Exercise details: From the line containing "Given: Click the T2 logo in the header" through the last line of the entries, output the text exactly. Pictures stay out.

Data for review:
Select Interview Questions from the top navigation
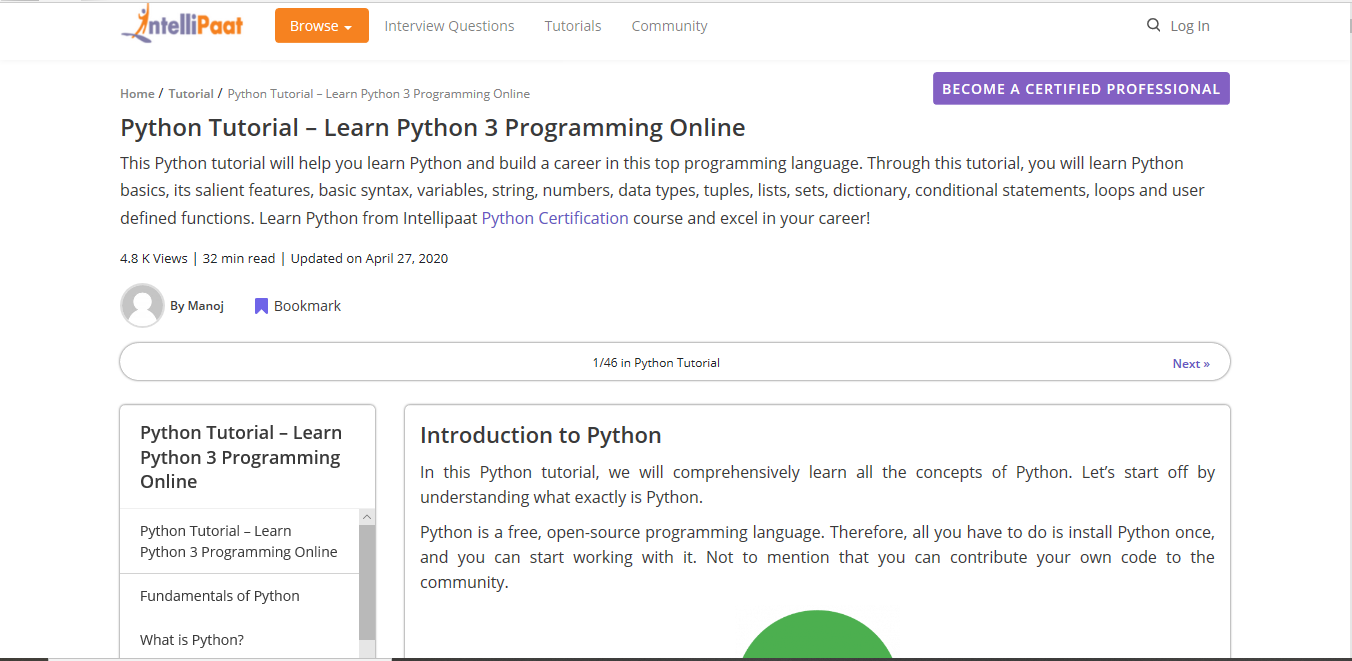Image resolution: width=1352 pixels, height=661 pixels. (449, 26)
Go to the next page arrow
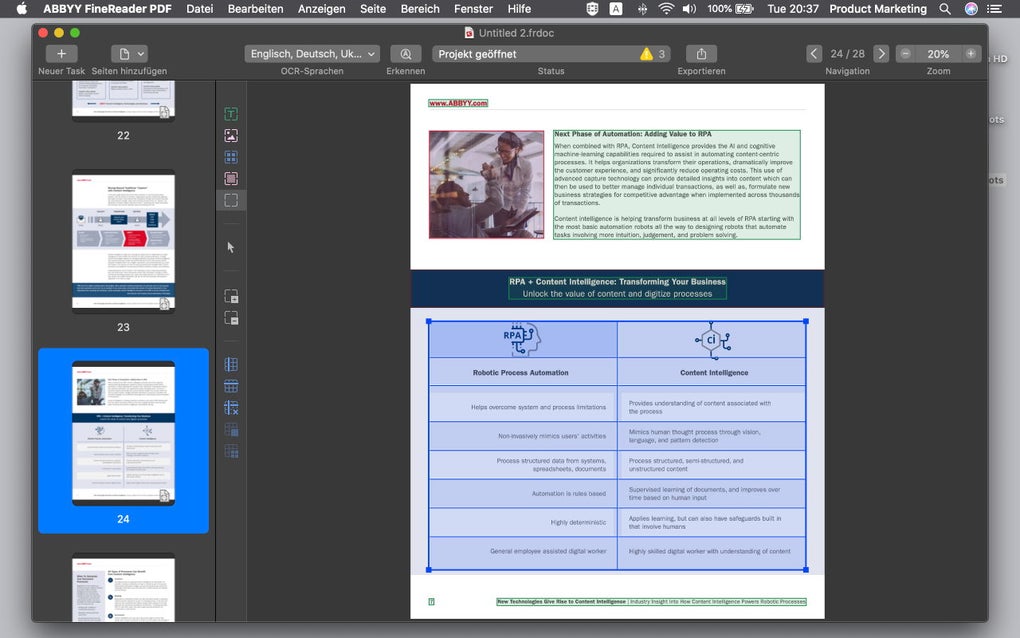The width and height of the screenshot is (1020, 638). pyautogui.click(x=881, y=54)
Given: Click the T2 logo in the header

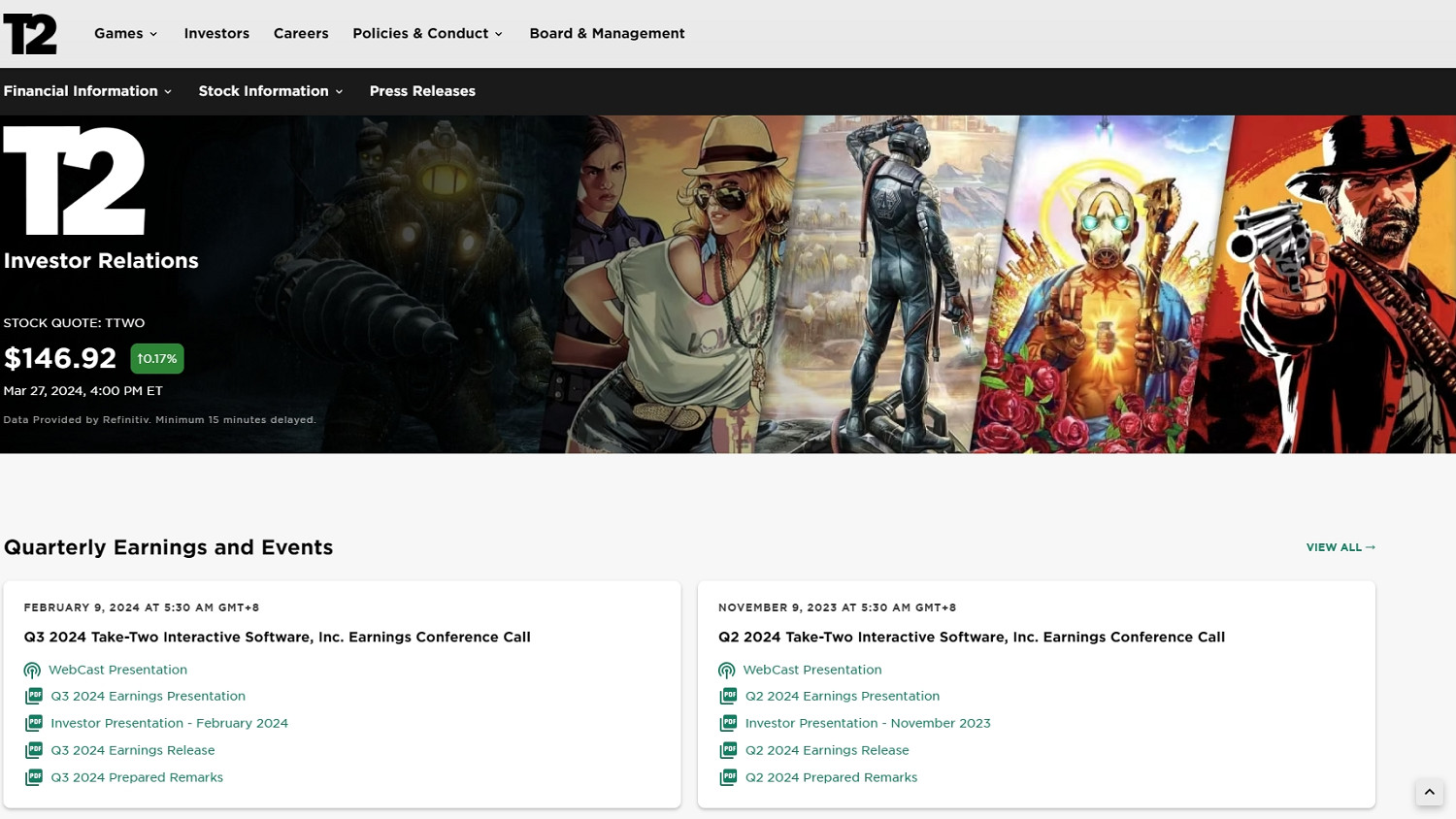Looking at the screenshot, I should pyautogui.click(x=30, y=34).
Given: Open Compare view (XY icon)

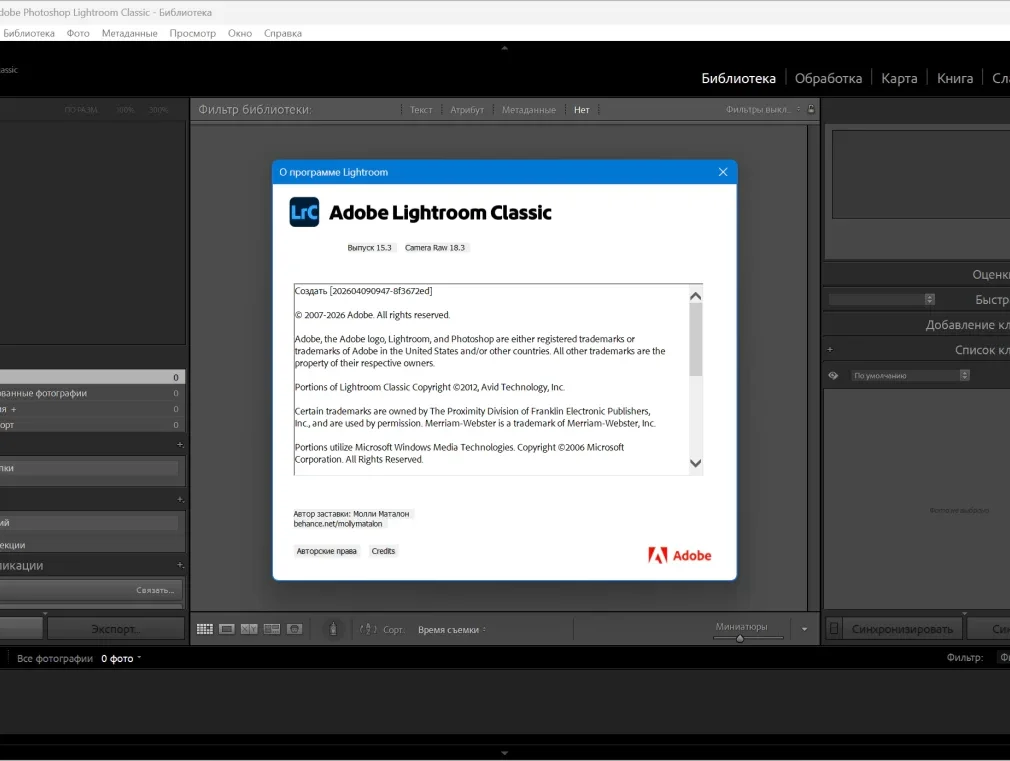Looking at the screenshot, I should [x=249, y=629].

Worked solution:
Given: Click the T2 logo in the header

Looking at the screenshot, I should pyautogui.click(x=30, y=34).
Given: Open Compare view (XY icon)

Looking at the screenshot, I should [x=249, y=629].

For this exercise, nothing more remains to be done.